• What is being asked:
For each statement below, decide whether it agrees with the blog post on dyslexia and dollhouse room planning, and answer yes or no with the deciding words quoted from the post. (a) The writer's dyslexia causes trouble with reading. (b) Kim makes mock ups of her furniture before building. (c) The writer recommends sketching a scale version of the room on quadrille graph paper.

• Text shown:
+-------+
Wednesday, April 15, 2009

Wanna Know A Secret?

I have a form of dyslexia. Apparently that happens with spina bifida. Mine doesn't bother me when I read... only when I spell and try to deal with numbers and equations. This sometimes can cause problems when I'm building rooms and furniture.

Kim of flowers and art mentioned a way to plan a mini room setting that she's figured out in her most recent blog post. She's making mock ups of her furniture to see how they fit into a room before she builds. I think it's fantastic!

I shared with her a trick I learned from my engineer mother and I after I posted the comment decided I should share it with everyone.

Measure your existing dollhouse room, or start with your measurements to build from. Either way it works. Get some quadrille graph paper and sketch up a scale version of your room. Calculators and rulers are both my friends and enemies. This part always takes me a while as I check and recheck my figures.
+-------+
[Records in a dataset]
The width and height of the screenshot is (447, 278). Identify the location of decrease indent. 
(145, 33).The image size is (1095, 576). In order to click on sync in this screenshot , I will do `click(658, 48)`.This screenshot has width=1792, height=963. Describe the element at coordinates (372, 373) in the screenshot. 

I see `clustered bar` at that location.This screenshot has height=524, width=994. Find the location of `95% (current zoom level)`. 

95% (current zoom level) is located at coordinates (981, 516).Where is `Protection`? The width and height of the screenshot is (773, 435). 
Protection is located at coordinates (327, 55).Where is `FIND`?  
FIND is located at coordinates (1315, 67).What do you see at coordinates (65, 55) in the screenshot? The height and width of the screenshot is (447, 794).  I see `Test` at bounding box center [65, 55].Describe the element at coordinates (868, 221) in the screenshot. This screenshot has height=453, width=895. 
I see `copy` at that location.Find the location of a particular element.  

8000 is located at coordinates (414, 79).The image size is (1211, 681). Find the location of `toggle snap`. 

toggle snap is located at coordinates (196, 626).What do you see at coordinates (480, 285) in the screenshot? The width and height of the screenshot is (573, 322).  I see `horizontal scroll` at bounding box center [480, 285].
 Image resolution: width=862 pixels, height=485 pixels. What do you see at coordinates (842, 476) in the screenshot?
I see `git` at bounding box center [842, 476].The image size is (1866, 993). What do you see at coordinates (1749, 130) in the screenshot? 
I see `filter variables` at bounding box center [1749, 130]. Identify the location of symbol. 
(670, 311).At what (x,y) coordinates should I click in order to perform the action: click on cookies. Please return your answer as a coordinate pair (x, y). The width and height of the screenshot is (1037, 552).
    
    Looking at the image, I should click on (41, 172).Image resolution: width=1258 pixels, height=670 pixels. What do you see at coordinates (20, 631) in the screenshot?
+-------+
• Written answer:
(a) No: "Mine doesn't bother me when I read..."
(b) Yes: "She's making mock ups of her furniture to see how they fit into a room before she builds."
(c) Yes: "Get some quadrille graph paper and sketch up a scale version of your room."